Ever since I saw this tweet from Shereese, I’ve been pondering on how important the concept of seamless technology is to healthcare:
That's kind of what I meant by "failure to evolve". Nobody wants to pay for a $400 heart monitor. You have to engage users w/ applications that make their health/wellness seamless in their lives. Thoughts? #hitsm #digitalhealth pic.twitter.com/SUo39th8tk
— ShereeseM, MS/MBA (@ShereesePubHlth) January 22, 2018
Shereese is spot on that for patients to become users of healthcare technology solutions and health applications, they need to provide a seamless experience that works with their lives. This is why so many Fitbit like wearable solutions have been abandoned. Those solutions didn’t fit seamlessly into their lives. Pair that with many of them not being very clinically relevant and it’s no wonder that wearable use falls off a cliff.
Turns out that the same is true for providers. Providers want whatever healthcare IT application they’re using to fit seamlessly into their workflow. The problem with many EHR is that they didn’t fit seamlessly into a provider’s workflow. Why then did they adopt them? The answer is simple: $36 billion of stimulus money. If that incentive didn’t happen, most doctors would still not be using an EHR. At least not until one figured out how to fit into their practice seamlessly.

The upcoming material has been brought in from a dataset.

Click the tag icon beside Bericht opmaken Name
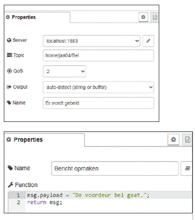This screenshot has height=220, width=195. point(10,168)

I don’t want to let doctors completely off the hook. When implementing an EHR or any healthcare IT solution, some adaption is good. Being obstinant about your current workflow just because “it’s the way you’ve always done it” is a mistake as well. Technology can enable new workflows that wouldn’t have been possible before implementing technology into your organization. So, some change is good when technology enables something new and better.

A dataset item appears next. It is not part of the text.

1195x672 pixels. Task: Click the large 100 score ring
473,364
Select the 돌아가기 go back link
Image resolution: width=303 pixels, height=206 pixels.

Like most things in life. It’s all about balance. The technology needs to keep improving so that it can fit seamlessly into our personal lives as patients and physician’s work lives. However, we also need to be open to change when it means improvement over our current approach. Add in the need to provide clear benefits (see my post yesterday) and you have a recipe for success. Without these things and you have a disaster.